Types of real-asset debt

Real-asset debt is not one product. It is a family of facilities, each designed for a different point in the asset lifecycle, and choosing the wrong one is the fastest way to destroy returns.

Senior permanent debt is the workhorse. It is long-term, lowest-cost, and secured against stabilised assets with proven cash flow. It typically funds 50–65% of cost, carries a fixed or swapped rate, and amortises over 15–25 years. Use it when the asset is built, leased and producing predictable cash flow.

Construction or development debt is staged. It draws down against verified milestones, converts to permanent on completion, and usually carries a higher rate plus a ticking fee on undrawn amounts. The underwriting is about the build programme, the contractor and the pre-leasing, not the existing cash flow.

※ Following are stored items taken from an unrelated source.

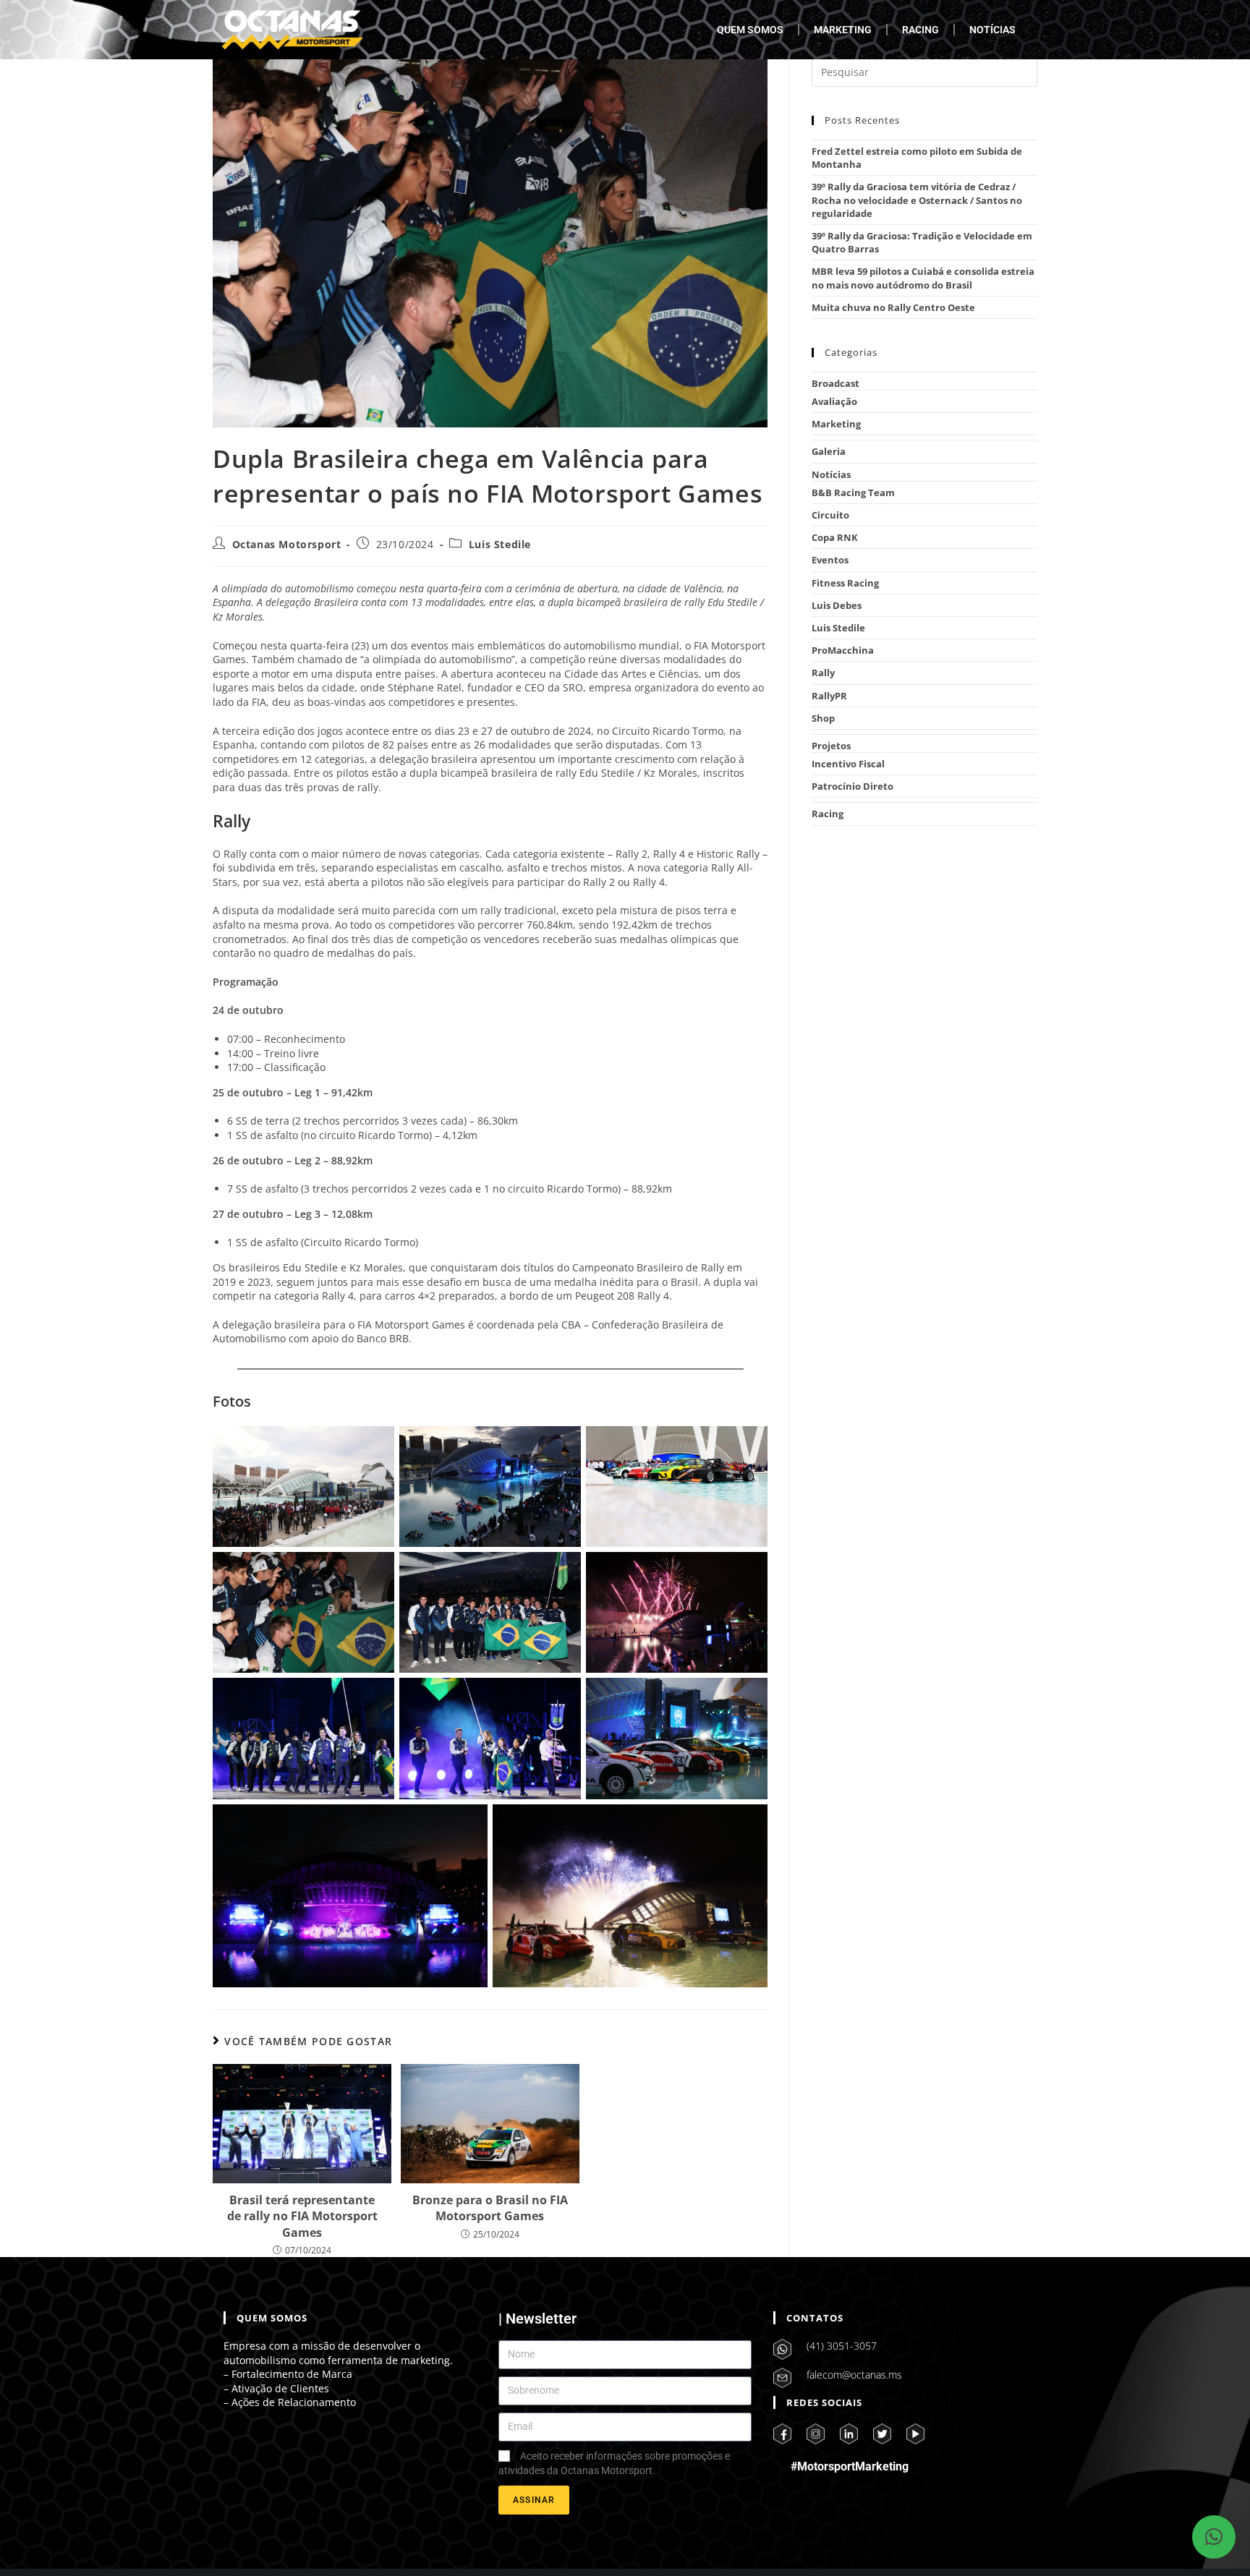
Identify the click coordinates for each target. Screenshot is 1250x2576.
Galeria (829, 451)
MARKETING (843, 29)
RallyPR (829, 695)
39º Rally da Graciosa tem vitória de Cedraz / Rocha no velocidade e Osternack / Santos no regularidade (917, 199)
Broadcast (835, 383)
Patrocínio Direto (852, 786)
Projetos (831, 745)
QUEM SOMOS (750, 29)
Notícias (831, 474)
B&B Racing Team (853, 492)
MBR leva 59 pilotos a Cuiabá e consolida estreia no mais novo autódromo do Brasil (923, 278)
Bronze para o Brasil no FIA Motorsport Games (490, 2208)
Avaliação (834, 401)
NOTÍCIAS (992, 29)
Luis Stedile (500, 544)
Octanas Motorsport (286, 544)
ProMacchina (843, 650)
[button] (1214, 2537)
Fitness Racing (845, 582)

Bridge debt is short, fast and expensive. It exists for situations where speed matters more than price: a time-limited acquisition window, a refinancing gap, or a value-add strategy that needs stabilisation before permanent debt. It is usually 6–24 months, priced at a margin over base, and always requires a defined exit.

Mezzanine fills the gap. It is subordinated, equity-like in pricing (often 12–18% or an equity kicker), and sits between senior debt and common equity. Use it when you need more leverage than senior will provide but do not want to dilute the equity.